* _Written request 1_: Decide whether each statement below agrees with the article on BMG's new album labels. For each, answer yes or no and quote the words from the article that decide it. (a) The Parental Advisory Label was created in 1985. (b) The Senate Commerce Committee chose to impose regulatory measures on the music industry. (c) The new labels will appear on the bottom left corner of the album.

•••••

Major label the first to heed Senate's request for new labels

June 4, 2002 12:00 AM ET

The Bertelsmann Music Group, one of the five major record companies, has decided to expand upon the Recording Industry Association of America's pre-existing Parental Advisory Program with a broader initiative designed to inform parents about music that might be deemed objectionable.

BMG's new policy requires that any BMG release in the United States that warrants the Parental Advisory Label (which was created in 1985 as a result of the campaigning of Tipper Gore, wife of then-Senator Al Gore) to be packaged with an additional label that describes the nature of the explicit content to one of three more specific degrees: Strong Language, Violent Content, Sexual Content. Some releases may require two or three of the labels, which will be presented on the bottom right corner of the album, beneath the PAL. The first of the new labels will be used on May Day by rapper Lady May, due in late July.

"BMG recognizes our dual responsibility to help parents make informed decisions about the entertainment their children consume and to protect the right of our artists to express themselves freely," said Rolf Schmidt-Holtz, Chairman and CEO of BMG. "Our labeling initiative will offer parents additional tools to help them decide what is appropriate for them and their families, keeping in mind the rich diversity in our communities."

The decision was announced on June 3rd, in anticipation of a Federal Trade Commission report about the marketing of explicit material to children. The issue was initiated by President Bill Clinton in 1999 following the Columbine High School tragedy in Colorado. In late 2000, the FTC issued Marketing Violent Entertainment to Children: A Review of Self-Regulation and Industry Practices in the Motion Picture, Music Recording and Electronic Game Industries. The report criticized the three industries for deliberately marketing violent and profane material towards children.

In April 2001, a follow-up report was issued praising steps taken by the film and gaming industries at self-regulation, but the music industry was singled out for coming up short in protecting children from objectionable marketing practices. According to the second report, all five major labels advertised albums that contained explicit material in television and print ads with substantial demographics under the age of seventeen. The study also claimed that most print, television and Web advertisements failed to display the Parental Advisory label. The Senate Commerce Committee, chaired by Senator John McCain, chose not to take any regulatory measures, but instead to wait for a more extensive report.

•••••

* _Written request 2_: Report every line of the records below that contains the string "should", copying each such line in full.

* _Records to process_:
•••••

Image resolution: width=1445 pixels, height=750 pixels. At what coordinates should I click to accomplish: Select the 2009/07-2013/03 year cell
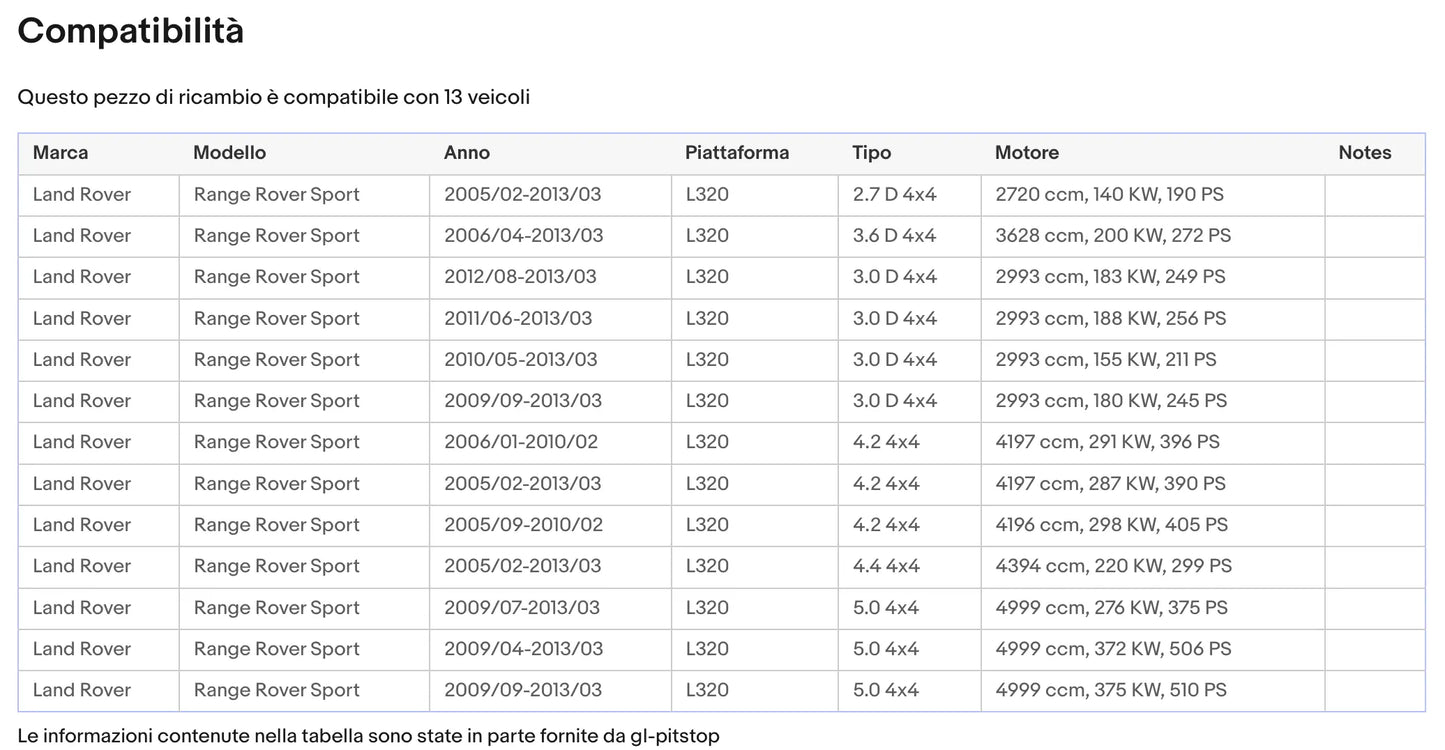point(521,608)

•••••

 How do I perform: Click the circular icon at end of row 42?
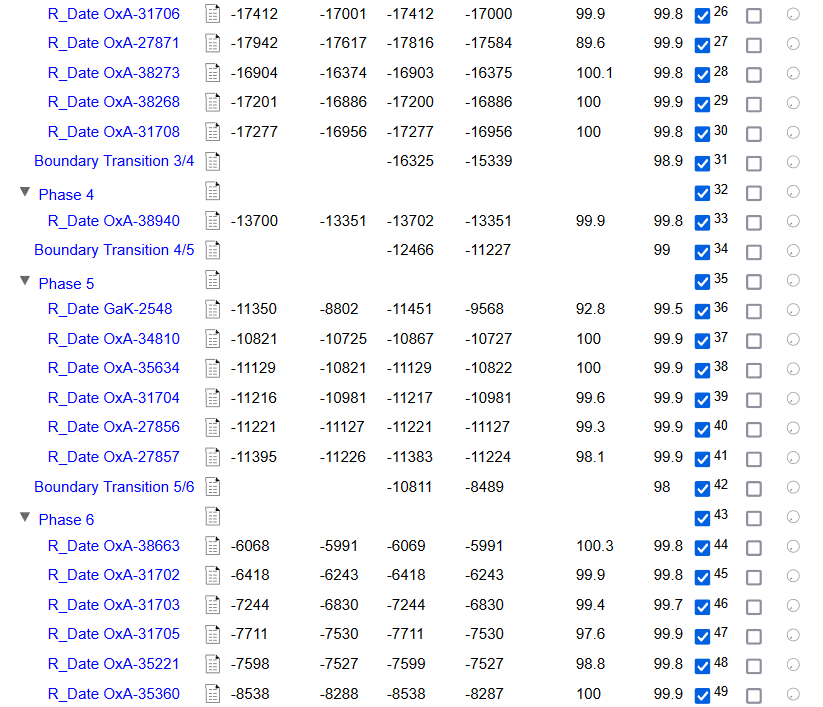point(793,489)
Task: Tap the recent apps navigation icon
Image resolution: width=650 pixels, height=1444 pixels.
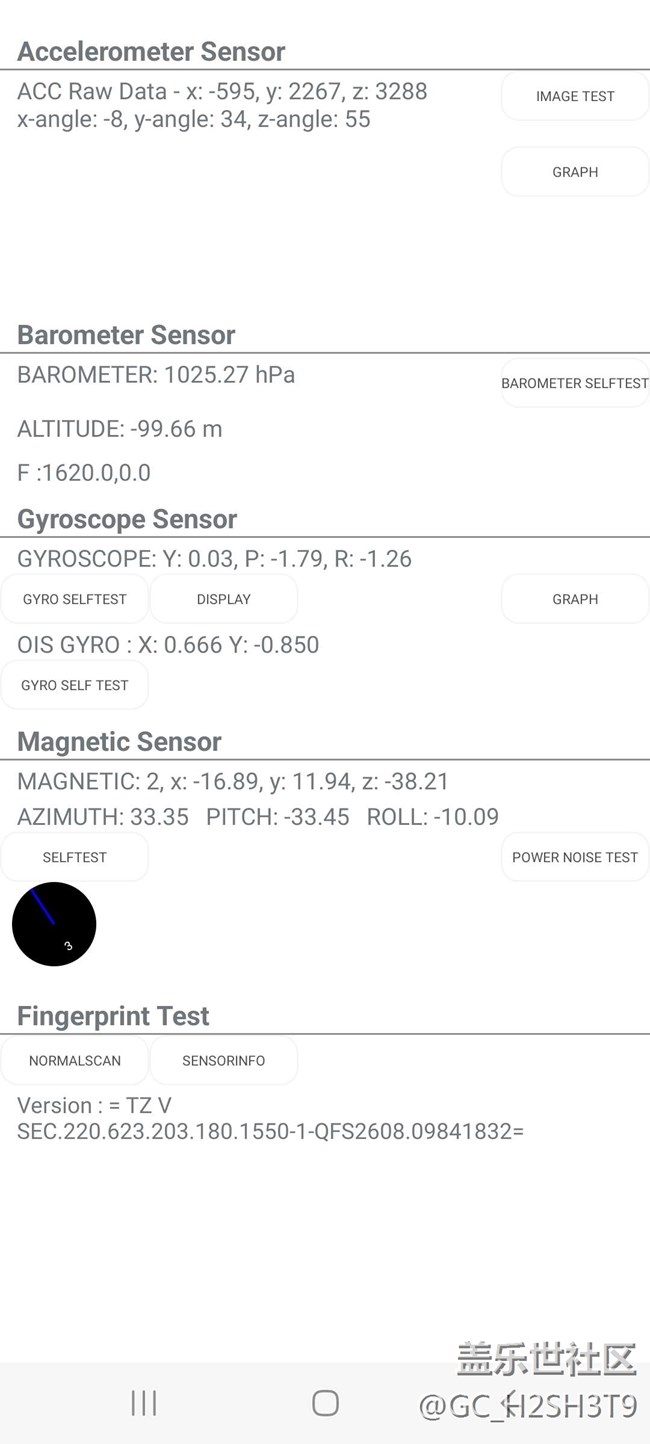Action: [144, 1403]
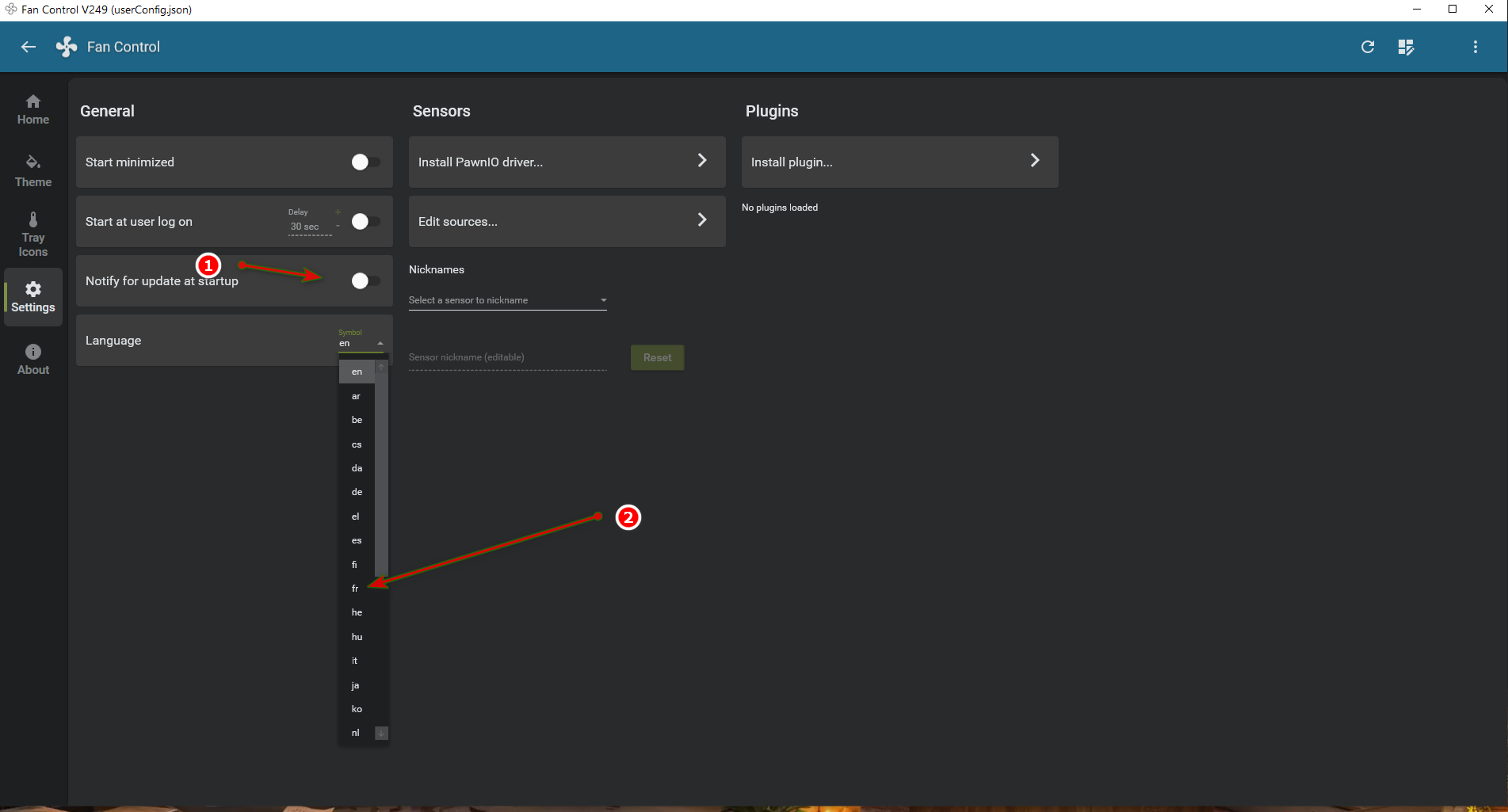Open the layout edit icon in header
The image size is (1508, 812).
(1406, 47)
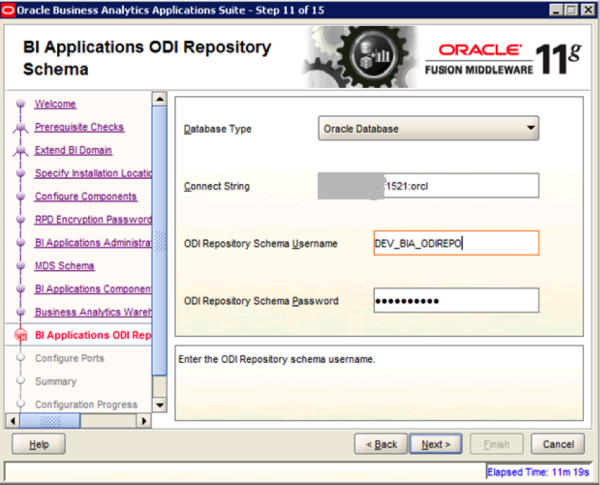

•••••

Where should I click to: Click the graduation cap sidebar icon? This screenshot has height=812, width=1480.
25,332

•••••

* _Written answer 1_:
(a) Yes: "which was created in 1985 as a result of the campaigning of Tipper Gore"
(b) No: "chose not to take any regulatory measures, but instead to wait for a more extensive report"
(c) No: "will be presented on the bottom right corner of the album, beneath the PAL"

* _Written answer 2_:
Image resolution: width=1445 pixels, height=750 pixels. At what coordinates should I click to accomplish: Select the 2009/07-2013/03 year cell
Where should I click to: Click the graduation cap sidebar icon? This screenshot has height=812, width=1480.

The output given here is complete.